BlackRock warns: the Federal Reserve's rate cuts will be limited in 2026! This news hits the crypto market like a sledgehammer—those who fantasize about 'flooding the market' should wake up!

Don’t be fooled by the current 'bullish' market; the Federal Reserve's 'small knife cutting meat' style of interest rate cuts may trap the crypto market in a 'boiling frog' dilemma. Liquidity is tightening, and retail investors’ ability to 'buy the dip' is declining, meaning altcoins may crash first, and mainstream coins won't be able to escape unscathed.

But don’t panic! This is precisely the opportunity for 'smart money.' When others are fearful, I am greedy, but this time it requires 'smart greed'—don’t go all in on altcoins; stock up on some big coins (Bitcoin) and Ethereum, that’s the hard truth.
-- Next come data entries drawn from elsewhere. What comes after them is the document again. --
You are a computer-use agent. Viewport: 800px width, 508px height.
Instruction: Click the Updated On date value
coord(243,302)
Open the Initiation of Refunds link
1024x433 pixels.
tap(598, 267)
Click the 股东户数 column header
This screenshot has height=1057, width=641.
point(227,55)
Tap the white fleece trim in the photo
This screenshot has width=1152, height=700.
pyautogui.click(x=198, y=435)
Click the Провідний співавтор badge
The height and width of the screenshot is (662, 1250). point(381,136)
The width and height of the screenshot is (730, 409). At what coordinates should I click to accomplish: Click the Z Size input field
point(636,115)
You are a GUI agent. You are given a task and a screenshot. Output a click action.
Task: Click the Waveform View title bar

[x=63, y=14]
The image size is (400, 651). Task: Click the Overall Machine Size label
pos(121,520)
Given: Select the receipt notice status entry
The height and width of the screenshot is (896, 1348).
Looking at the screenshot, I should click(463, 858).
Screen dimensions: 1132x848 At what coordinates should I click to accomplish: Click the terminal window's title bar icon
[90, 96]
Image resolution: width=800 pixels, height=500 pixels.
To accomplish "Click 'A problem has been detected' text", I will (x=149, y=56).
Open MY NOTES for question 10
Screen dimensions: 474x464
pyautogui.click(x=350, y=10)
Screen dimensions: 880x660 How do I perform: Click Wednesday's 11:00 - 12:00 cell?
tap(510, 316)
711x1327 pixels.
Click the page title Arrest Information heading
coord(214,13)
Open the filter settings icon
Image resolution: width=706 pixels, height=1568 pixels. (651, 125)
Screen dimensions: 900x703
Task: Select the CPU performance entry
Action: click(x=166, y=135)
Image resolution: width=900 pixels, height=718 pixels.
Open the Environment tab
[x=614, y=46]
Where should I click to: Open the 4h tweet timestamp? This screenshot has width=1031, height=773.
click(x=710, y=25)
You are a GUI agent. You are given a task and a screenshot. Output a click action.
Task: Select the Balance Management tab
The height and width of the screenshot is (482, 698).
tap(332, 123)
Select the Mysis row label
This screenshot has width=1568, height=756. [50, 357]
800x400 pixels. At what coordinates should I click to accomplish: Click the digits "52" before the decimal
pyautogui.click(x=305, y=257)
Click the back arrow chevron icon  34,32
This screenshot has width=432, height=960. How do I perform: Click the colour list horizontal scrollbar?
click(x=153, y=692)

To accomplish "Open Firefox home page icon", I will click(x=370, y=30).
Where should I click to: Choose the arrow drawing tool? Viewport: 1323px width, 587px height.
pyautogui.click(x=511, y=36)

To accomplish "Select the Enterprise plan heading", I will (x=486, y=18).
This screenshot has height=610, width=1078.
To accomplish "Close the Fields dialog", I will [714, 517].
The crypto market is not a casino; it’s a battlefield for 'cognitive monetization.' The Federal Reserve's 'squeezing toothpaste' style of interest rate cuts tests players' 'patience' and 'insight.' Those who focus only on short-term fluctuations will eventually be eliminated by the market; those who see through the essence and layout for the long term will be the ones laughing in the end.

Don’t let 'interest rate cuts' become your 'leek scythe,' but turn it into your 'wealth lever.' There’s no 'lying down to earn' in the crypto market, only games of 'cognitive disparity'—are you ready?

If you don’t know the specific entry timing and exit points, and fans holding positions can follow the city lord, who will announce the daily coins, entry points, and exit points in the city lord's village 24 hours a day.